Rabbi Rick Jacobs preaches that the Jewish people should not discourage interfaith marriage and should, in fact, view it as a positive, as a natural development of our having been accepted into an open-minded free society (“’Being Against Intermarriage Is Like Being Against Gravity,’” Jan. 17).
I would like to first refer Rabbi Jacobs to a tried and true example of what that kind of philosophy can produce — Germany as a case in point. During Germany’s enlightenment period, from around the 1850s to the outbreak of World War I, Jews were treated better, and became more accepted, than they had ever been before. It resulted in their assimilation and intermarriage. Within a few generations many Jewish families no longer identified as Jews. Of course, the Jews’ abandonment of their religion two generations before Hitler did not stop him from marking them as Jews for extermination.

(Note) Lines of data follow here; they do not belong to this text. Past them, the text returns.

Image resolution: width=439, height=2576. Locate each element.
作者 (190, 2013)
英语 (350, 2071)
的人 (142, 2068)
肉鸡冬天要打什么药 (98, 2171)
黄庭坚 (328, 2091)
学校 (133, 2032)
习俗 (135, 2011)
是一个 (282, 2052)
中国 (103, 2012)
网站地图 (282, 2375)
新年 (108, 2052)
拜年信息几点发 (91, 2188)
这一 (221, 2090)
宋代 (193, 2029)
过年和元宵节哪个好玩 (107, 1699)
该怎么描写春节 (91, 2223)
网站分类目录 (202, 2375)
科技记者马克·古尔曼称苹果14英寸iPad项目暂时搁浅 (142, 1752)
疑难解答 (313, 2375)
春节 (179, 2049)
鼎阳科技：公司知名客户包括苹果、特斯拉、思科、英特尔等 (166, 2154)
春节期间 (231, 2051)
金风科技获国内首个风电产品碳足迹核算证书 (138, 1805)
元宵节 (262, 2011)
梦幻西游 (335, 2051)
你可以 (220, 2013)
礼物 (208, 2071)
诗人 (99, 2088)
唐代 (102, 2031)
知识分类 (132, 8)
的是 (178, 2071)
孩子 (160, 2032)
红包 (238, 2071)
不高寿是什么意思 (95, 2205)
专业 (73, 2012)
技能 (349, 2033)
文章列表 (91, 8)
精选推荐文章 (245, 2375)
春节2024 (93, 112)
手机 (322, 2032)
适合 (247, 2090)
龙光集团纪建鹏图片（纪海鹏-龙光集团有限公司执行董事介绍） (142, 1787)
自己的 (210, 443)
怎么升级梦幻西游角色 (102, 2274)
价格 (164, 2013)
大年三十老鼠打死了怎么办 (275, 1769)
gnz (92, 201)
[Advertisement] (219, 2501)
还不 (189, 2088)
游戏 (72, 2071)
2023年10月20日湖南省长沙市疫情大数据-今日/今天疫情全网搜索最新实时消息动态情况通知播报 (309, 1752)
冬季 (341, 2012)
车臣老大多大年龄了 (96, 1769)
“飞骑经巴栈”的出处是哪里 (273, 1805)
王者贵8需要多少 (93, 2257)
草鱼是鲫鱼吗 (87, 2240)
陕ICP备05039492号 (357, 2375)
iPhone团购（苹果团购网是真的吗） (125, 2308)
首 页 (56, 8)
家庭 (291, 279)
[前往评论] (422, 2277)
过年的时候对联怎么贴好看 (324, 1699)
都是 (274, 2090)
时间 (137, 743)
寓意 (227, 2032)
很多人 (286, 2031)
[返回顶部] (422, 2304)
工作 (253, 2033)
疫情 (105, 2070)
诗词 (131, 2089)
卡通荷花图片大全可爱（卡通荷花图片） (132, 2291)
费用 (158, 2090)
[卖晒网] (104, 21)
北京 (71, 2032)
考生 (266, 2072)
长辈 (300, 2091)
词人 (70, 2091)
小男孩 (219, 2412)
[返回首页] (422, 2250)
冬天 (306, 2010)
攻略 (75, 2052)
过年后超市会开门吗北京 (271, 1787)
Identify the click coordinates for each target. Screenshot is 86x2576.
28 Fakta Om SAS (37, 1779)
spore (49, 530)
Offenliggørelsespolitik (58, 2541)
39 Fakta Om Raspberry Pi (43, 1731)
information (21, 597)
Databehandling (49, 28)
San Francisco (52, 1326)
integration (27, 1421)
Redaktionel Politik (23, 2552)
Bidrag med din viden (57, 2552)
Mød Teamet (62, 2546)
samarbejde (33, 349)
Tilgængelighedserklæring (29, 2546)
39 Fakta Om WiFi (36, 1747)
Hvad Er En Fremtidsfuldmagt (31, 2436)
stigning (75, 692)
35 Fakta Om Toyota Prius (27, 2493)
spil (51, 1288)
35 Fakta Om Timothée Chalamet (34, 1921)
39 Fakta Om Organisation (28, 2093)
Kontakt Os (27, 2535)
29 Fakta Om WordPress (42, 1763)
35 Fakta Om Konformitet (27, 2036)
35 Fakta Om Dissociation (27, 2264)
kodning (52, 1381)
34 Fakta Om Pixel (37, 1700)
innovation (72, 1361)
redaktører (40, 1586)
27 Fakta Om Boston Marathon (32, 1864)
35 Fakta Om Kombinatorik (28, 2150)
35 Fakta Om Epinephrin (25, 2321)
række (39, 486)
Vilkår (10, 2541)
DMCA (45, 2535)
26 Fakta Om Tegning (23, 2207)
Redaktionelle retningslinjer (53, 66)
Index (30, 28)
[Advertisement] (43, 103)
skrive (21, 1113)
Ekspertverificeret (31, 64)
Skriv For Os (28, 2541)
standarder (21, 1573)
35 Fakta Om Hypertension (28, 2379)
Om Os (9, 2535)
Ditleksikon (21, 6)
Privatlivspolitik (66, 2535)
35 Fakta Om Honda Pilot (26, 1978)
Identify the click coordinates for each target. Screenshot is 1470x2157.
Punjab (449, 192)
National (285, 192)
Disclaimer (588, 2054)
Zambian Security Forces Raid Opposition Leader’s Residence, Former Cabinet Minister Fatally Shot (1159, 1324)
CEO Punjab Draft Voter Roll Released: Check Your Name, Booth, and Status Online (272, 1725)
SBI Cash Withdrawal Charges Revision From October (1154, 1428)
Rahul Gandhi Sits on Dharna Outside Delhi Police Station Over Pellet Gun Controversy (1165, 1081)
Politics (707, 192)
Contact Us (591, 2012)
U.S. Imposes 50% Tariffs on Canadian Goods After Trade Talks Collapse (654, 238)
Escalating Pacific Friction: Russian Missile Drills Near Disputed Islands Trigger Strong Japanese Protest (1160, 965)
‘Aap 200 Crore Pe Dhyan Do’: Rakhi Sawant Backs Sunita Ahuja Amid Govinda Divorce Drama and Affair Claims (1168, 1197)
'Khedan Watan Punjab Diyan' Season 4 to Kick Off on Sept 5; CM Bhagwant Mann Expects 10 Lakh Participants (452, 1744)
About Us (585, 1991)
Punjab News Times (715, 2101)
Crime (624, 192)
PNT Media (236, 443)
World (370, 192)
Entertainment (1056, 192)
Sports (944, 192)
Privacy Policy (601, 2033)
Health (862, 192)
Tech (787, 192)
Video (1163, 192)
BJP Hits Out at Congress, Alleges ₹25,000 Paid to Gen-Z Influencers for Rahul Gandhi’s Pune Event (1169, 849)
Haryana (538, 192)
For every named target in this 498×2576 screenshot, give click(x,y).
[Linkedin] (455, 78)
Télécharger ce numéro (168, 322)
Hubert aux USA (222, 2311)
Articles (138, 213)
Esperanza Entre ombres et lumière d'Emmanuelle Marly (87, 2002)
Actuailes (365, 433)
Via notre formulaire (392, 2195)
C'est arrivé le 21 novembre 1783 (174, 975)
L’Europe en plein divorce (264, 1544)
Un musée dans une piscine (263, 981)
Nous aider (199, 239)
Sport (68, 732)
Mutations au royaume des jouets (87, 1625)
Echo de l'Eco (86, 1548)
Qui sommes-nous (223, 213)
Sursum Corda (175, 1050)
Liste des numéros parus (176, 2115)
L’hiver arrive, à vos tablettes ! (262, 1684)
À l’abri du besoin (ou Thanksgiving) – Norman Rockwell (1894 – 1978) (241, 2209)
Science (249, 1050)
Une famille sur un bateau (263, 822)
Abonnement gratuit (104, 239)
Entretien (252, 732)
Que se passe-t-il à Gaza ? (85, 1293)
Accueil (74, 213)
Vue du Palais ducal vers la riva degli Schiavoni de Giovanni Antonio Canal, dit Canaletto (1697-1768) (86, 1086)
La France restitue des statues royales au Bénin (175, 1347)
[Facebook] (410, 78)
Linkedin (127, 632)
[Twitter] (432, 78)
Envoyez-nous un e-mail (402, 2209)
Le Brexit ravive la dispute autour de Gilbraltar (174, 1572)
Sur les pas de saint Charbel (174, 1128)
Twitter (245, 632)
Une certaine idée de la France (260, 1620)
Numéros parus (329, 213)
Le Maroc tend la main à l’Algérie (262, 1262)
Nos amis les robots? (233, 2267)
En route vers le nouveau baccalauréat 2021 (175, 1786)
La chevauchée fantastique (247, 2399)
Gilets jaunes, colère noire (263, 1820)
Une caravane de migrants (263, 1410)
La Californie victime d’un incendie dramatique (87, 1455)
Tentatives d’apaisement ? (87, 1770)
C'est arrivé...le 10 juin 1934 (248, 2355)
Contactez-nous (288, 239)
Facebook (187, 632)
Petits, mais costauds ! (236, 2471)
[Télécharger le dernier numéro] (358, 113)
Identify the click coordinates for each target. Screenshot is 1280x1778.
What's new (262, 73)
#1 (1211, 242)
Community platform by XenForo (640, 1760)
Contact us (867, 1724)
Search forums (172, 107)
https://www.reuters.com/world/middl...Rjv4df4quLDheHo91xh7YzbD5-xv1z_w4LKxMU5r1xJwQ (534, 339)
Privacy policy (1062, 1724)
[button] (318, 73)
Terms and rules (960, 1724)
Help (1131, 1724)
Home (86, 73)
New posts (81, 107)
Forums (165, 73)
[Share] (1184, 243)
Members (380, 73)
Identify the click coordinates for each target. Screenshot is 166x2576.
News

The Jewish community should be devoting every last drop of its energy and resources to work against the trend of intermarriage. It should be providing forums for young Jews of all denominations and backgrounds to meet and marry. It should be providing free or subsidized Jewish education, especially to those in the less observant and non-observant communities, so our youth will grow up with a Jewish identity. And we, as parents, should be discouraging intermarriage from our children’s earliest age, and working to reinforce their Jewish identity.
Intermarriage is a difficult trend to buck, but it is by no stretch of the imagination “like being against gravity.” That kind of attitude will certainly eliminate most of the Jewish population over time, so that all that will remain will be the Orthodox.